### Exercise text
Why Anthony Weiner is America's Boris Johnson

"Carlos Danger" is the man New Yorkers just can't let go of.

New York is in the grip of two things right now. The first is a dripping heatwave; nearly 40 degrees last weekend, humid, a relentless creeping heat; not even night brings respite from the temperature. The city is drenched in sweat. 

The second thing gripping New York is comeback fever.

There is an election of metropolitan government offices this November, and before the election comes the primary, and all eyes are on the Democratic primary this time around for two posts in particular. The first is Mayor, of course; the mayor of New York is one of the most powerful people in the country, replacing the quietly powerful Michael Bloomberg who has been in the job since 2002; and the second is comptroller, the second-most powerful position in the city.

Current frontrunners for both of these positions are two men with one thing in common – they are both repentant sinners, asking the for electoral forgiveness for tabloid-splash sex scandals that ruined earlier careers.

### Apply what you read
a – List every name of a person that appears in the article about Anthony Weiner, including the one given in quotation marks.
b – Carry on the article about New York's comeback candidates, starting after its last sentence.

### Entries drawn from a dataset
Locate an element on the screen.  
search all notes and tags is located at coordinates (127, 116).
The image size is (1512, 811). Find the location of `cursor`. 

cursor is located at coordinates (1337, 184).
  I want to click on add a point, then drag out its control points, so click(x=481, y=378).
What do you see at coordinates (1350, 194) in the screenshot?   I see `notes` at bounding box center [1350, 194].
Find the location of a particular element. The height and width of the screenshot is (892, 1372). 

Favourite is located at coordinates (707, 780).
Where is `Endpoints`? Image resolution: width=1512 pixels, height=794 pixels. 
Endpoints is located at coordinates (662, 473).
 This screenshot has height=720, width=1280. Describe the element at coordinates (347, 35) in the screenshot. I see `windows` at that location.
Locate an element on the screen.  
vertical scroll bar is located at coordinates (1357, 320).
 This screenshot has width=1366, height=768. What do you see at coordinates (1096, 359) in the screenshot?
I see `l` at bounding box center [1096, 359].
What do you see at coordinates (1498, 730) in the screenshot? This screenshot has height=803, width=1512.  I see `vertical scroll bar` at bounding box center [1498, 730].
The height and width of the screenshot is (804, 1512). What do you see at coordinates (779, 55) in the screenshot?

### Answer section
a – Anthony Weiner, Boris Johnson, Carlos Danger, Michael Bloomberg

b –
The headline act, running for mayor, is former congressman Anthony Weiner – the name, as everyone and their intern have already pointed out, is an all-too-easy punchline – who fell from grace as in 2011 for accidentally tweeting a picture of his briefs-clad penis instead of direct-messaging it, which led to a storm of other revelations which quickly drove him from his job. By all accounts, Weiner was not unfaithful in real life – he just maintained a series of candid online relationships. But: his name is Weiner. Tabloid catnip.

Running for comptroller, and sharing Weiner's ticket if he wins the nomination, is the former Governor of New York and fiery former state attorney-general before that, Eliot Spitzer, who resigned in 2008 when information surfaced about his lavish prostitute habit.

But America, more than anything else, loves a penitent sinner. If recent polling is any indication, they love them more than one who has never sinned at all: the day after it emerged that Weiner had used the name “Carlos Danger” to send sexual pictures and messages to a 23-year-old blogger as recently as last summer, not just after his resignation from Congress but while he was planning his comeback in a long and soul-searching interview with the New York Times magazine, a Quinnipiac poll placed him four points ahead of his next rival Christine Quinn – though it should be noted that barely overlapped with the latest developments, so may not fully reflect the public mood. Spitzer, in the same poll, leads his closest rival 48-33.

“The problem isn't adultery, or perversity. It's wielding your position of authority to subjugate the women who dream of a piece of the pie,” tweeted Lena Dunham about Weiner, but she's got the situation all wrong. A politician who sends a picture of his penis to someone online is getting not a sadistic thrill but a masochistic one. Weiner volunteered for the ultimate vulnerability, and his public flagellation since has been an extension of that. He has a self-destructive streak.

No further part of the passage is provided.